Le aziende tecnologiche occidentali scopriranno che senza l’Ucraina, la carenza di talenti tecnologici in tutto il mondo peggiorerà ulteriormente. Se il lavoro tecnologico di fascia alta deve essere spostato in altre località, alcune città europee alternative potrebbero essere Istanbul e Tallin: sono le più vicine alle città tecnologiche ucraine in termini di caratteristiche socioeconomiche. Fare un passaggio sarebbe costoso e difficile, ma è qualcosa che le aziende dovranno considerare se la crisi si trascina o se Putin ha successo.

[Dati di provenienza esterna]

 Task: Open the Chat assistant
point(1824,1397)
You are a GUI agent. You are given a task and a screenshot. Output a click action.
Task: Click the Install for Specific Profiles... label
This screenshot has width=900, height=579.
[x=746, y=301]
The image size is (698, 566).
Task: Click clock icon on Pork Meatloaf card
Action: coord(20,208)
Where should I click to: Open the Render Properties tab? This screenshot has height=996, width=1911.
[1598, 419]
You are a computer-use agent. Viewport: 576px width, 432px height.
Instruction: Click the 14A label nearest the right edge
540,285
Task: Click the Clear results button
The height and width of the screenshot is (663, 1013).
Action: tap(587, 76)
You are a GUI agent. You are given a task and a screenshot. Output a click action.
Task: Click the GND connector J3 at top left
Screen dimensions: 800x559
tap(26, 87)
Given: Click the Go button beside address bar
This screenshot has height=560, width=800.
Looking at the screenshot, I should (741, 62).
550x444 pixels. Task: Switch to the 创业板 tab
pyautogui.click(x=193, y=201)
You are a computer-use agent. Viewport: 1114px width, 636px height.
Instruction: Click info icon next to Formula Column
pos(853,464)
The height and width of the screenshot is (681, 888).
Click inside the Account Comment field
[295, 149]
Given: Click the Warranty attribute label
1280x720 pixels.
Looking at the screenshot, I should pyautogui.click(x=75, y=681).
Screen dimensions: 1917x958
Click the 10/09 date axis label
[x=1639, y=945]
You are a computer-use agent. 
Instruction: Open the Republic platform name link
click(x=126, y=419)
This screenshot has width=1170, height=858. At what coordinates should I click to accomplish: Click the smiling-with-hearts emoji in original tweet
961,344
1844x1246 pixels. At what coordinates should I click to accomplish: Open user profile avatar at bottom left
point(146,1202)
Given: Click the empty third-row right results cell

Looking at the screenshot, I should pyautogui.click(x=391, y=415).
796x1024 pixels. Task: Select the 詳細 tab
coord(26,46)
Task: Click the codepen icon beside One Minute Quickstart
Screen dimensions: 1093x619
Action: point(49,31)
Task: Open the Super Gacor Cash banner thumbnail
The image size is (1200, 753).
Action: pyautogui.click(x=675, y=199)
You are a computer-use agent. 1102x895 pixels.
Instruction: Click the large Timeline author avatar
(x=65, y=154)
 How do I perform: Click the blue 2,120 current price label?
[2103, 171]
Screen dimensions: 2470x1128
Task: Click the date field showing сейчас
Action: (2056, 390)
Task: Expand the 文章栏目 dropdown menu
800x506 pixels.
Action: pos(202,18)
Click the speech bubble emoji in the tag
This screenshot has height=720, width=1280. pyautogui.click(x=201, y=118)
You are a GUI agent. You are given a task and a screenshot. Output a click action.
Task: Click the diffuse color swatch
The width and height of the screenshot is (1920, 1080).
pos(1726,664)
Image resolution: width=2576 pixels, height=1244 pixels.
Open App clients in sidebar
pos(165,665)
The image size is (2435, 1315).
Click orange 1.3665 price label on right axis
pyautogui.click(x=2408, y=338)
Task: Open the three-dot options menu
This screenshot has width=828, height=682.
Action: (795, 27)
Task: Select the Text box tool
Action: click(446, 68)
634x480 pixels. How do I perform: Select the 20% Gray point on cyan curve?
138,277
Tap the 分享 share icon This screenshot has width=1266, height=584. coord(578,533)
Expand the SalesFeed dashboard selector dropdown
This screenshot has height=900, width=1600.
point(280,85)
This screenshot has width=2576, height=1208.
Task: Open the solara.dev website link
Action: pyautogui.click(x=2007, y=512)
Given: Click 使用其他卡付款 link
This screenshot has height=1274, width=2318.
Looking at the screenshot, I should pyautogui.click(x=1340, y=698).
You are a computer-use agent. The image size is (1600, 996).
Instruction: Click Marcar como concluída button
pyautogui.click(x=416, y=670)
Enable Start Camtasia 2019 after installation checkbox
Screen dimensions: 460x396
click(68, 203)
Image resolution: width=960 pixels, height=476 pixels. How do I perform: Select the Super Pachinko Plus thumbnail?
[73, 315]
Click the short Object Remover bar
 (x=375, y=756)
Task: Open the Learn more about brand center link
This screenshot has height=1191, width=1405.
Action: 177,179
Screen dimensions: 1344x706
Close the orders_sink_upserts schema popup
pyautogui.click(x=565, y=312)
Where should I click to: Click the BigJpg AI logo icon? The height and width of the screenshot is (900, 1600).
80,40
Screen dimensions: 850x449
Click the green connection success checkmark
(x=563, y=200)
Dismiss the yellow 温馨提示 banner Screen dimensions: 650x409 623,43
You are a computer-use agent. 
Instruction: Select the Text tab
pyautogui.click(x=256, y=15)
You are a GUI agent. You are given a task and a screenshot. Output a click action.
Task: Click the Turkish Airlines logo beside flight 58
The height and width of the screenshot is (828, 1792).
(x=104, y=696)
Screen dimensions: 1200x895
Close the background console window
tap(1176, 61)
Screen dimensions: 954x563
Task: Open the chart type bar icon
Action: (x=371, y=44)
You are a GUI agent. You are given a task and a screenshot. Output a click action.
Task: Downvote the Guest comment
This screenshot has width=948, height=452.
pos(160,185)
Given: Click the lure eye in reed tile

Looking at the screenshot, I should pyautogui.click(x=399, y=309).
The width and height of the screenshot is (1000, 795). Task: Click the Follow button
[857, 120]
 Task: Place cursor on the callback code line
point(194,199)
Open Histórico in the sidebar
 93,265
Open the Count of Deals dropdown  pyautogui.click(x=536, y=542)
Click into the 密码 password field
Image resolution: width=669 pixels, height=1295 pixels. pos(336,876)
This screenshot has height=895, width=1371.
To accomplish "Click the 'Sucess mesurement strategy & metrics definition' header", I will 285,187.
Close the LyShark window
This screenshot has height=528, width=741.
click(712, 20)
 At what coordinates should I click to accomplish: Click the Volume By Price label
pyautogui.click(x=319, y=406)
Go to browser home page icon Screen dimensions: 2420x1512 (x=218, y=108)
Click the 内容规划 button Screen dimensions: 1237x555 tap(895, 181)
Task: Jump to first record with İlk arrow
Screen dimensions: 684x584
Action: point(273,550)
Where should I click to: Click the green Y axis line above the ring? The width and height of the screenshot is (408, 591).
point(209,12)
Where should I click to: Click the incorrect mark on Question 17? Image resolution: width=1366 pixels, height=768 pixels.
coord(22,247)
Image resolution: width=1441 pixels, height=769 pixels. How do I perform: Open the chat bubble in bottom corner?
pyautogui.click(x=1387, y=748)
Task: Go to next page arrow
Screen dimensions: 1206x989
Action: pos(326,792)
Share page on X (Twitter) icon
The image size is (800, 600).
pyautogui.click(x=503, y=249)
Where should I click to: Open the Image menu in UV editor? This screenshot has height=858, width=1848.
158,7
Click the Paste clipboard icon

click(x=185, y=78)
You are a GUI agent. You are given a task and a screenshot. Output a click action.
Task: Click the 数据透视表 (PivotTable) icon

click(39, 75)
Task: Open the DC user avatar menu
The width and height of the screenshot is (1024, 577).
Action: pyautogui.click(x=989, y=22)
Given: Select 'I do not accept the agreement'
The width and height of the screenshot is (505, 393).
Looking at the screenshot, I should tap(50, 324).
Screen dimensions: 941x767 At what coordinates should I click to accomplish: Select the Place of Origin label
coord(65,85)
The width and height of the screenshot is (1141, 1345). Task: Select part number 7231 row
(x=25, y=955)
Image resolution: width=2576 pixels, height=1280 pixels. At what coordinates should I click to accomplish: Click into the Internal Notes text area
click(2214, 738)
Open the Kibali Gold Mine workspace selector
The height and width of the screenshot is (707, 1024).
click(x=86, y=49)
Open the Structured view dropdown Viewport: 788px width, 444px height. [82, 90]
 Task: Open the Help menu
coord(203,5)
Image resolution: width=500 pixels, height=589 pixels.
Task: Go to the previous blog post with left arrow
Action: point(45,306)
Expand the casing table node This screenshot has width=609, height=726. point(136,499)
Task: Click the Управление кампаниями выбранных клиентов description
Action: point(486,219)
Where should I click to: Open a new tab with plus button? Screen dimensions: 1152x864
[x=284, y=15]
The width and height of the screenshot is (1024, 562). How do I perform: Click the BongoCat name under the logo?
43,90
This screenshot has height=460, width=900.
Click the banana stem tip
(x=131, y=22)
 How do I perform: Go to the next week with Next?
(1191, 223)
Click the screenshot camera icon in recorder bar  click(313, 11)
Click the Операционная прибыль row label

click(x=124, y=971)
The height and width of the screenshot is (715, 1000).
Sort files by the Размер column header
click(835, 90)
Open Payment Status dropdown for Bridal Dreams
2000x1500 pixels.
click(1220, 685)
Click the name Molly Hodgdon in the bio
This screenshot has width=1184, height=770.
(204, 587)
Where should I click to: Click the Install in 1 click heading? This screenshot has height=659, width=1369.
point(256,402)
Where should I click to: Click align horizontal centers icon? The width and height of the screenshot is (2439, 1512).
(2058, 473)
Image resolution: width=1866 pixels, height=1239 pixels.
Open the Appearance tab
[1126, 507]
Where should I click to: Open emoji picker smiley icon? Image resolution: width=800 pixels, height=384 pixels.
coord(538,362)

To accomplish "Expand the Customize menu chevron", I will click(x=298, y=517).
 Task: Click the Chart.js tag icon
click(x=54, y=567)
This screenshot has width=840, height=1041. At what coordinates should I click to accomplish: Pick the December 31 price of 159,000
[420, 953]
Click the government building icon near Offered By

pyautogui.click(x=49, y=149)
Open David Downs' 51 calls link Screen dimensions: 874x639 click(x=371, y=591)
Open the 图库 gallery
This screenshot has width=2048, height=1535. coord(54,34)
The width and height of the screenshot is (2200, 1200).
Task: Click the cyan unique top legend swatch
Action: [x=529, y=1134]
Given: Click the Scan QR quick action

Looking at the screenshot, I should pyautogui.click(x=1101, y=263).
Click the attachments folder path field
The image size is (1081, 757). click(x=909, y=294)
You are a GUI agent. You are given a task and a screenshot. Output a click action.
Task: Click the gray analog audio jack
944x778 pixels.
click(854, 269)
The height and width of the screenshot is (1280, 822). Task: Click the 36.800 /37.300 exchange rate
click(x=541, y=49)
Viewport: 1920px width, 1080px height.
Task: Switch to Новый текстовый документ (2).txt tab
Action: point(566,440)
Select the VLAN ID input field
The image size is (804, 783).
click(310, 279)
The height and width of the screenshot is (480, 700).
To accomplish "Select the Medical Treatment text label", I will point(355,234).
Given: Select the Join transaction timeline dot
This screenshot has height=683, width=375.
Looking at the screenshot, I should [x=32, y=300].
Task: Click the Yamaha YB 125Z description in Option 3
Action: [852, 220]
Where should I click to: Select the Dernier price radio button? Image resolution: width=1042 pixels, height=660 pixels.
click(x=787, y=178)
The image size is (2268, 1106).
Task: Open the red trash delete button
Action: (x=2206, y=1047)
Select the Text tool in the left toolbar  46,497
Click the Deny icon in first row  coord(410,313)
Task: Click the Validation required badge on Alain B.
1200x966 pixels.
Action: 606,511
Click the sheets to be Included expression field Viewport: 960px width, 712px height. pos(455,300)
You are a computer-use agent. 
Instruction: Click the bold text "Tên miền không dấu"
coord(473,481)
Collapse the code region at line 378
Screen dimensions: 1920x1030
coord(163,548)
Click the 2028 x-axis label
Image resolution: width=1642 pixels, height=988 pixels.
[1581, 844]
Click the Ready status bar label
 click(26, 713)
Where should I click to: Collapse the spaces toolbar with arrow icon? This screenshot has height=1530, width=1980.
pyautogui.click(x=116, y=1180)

Ironia della sorte, uno dei motivi per cui l’Ucraina era un punto di riferimento per i talenti tecnologici era dovuto all’eredità dell’enfasi dell’era sovietica sull’ingegneria e sull’istruzione tecnologica. Ora, Vladimir Putin ha respinto un’economia digitale che sembrava essere sul punto di esplodere, un potere crescente nell’innovazione digitale con una base di consumatori in crescita per i prodotti tecnologici. La tragica realtà per il popolo ucraino è già ovvia; le gravi conseguenze per l’economia globale stanno solo cominciando a manifestarsi.